Oscar Tortola, a real estate broker, said homes in the metropolitan area are sitting longer on the market, causing the housing market to shift toward the buyer.

“The interest rates went up, and it priced out a lot of buyers out of the homes they were thinking of buying,” Tortola said. “The serious buyers who need to get into something right now are looking out there, and they are getting deals.”

Those deals can be found in new construction, according to some experts like Doreen Pottios with House X California LLC. She said newly-constructed homes are going up all over the Inland Empire and that it is a good deal for homebuyers.

“Just because it’s a new house, you get all the new features,” Pottios said, which includes high energy features, new windows, and heating and cooling systems.

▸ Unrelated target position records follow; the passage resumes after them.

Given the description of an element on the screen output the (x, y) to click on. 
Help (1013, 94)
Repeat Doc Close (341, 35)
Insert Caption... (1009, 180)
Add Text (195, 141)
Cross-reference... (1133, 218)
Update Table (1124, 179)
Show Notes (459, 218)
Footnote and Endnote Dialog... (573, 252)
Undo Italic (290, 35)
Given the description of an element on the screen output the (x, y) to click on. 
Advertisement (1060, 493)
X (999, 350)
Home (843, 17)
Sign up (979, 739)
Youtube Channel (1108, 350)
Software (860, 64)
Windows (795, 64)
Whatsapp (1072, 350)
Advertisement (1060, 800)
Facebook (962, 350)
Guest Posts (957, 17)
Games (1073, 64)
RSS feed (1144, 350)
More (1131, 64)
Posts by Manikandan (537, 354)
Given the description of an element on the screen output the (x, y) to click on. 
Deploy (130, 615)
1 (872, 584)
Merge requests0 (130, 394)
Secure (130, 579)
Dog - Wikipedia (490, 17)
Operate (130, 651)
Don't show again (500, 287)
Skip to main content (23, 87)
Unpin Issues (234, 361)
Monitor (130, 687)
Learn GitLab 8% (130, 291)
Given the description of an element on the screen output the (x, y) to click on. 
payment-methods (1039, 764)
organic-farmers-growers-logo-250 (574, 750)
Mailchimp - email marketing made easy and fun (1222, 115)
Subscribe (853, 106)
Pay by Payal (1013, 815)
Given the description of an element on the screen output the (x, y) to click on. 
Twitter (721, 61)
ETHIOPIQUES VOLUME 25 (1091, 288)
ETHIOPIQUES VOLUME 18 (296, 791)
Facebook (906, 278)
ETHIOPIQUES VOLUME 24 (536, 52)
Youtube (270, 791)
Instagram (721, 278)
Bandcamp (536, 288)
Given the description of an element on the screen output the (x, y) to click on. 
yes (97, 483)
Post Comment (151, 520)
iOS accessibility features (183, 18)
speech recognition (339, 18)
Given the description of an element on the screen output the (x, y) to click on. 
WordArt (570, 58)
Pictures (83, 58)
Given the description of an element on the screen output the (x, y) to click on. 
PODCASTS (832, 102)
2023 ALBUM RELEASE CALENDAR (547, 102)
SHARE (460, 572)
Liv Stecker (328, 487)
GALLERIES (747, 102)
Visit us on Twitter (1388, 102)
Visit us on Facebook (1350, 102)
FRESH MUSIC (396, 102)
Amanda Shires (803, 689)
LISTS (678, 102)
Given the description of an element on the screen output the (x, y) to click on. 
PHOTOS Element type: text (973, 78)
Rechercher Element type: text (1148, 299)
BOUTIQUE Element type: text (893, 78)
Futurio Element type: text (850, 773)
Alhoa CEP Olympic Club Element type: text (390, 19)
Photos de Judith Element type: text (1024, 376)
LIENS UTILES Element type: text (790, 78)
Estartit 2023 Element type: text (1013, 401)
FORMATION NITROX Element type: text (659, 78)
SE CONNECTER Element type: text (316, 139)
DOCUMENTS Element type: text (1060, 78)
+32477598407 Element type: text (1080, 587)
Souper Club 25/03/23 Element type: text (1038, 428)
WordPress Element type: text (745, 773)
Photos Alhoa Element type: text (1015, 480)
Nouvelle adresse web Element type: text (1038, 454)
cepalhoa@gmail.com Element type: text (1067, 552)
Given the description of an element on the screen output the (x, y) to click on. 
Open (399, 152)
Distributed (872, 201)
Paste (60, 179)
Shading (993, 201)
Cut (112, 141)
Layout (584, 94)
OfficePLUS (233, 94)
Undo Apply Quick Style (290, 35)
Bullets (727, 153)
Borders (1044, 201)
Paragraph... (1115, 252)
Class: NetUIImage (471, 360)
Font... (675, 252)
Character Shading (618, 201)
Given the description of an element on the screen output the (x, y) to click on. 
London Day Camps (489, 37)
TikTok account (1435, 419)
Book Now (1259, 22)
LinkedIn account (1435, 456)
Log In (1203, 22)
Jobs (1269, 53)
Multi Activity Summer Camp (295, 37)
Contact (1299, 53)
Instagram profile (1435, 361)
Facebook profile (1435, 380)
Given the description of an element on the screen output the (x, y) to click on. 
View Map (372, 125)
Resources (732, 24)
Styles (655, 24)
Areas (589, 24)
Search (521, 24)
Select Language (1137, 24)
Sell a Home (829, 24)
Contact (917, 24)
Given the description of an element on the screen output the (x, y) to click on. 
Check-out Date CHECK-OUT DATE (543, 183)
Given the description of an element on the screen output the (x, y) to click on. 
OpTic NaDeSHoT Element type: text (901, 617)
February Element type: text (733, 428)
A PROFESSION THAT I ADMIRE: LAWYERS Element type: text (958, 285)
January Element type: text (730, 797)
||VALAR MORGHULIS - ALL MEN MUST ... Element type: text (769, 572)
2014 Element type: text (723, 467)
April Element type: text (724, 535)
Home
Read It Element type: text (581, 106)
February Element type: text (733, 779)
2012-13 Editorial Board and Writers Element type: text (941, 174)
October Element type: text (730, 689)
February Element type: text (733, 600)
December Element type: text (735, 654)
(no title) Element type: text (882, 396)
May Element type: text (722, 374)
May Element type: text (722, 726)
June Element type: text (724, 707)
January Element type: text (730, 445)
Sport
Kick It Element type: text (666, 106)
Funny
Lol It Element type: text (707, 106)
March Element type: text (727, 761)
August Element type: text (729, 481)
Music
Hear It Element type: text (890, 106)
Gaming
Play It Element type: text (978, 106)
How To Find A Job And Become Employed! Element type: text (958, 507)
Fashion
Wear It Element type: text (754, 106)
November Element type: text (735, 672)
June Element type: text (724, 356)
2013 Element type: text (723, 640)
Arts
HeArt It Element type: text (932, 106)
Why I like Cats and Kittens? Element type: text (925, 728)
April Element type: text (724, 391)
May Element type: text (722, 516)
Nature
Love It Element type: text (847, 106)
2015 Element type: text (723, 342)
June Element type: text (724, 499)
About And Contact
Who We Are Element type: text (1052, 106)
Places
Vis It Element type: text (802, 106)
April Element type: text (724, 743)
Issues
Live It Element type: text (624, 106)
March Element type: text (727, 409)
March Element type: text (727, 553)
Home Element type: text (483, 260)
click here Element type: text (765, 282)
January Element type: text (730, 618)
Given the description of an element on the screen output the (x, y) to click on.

But recently, housing giant Redfin painted a grim picture of some housing markets if the U.S. economy goes into recession.

Analysts believe the metro areas that saw the biggest migration of new homebuyers during the pandemic will also see the biggest price plunge during a recession.

Redfin lists Riverside as one of the cities most at risk of home value loss.

The housing market has been on a wild ride over the past two years, and if you’re not sure where things stand now, you’re not alone. Real estate agent Matt Templeton breaks down what to expect if you’re looking to buy or rent and how to get the best deal.

But Tortola doesn’t believe it would be as dramatic as what happened in 2008 when people who were not necessarily qualified to buy were buying homes.

“The Inland Empire lost about 50%, but things are much different now than they were back then,” Tortola said. “The market was being driven by loans that were zero down stated income. When 80% of homes were being bought with those types of loans, that’s what led to that situation. Everyone now qualifies for a loan.”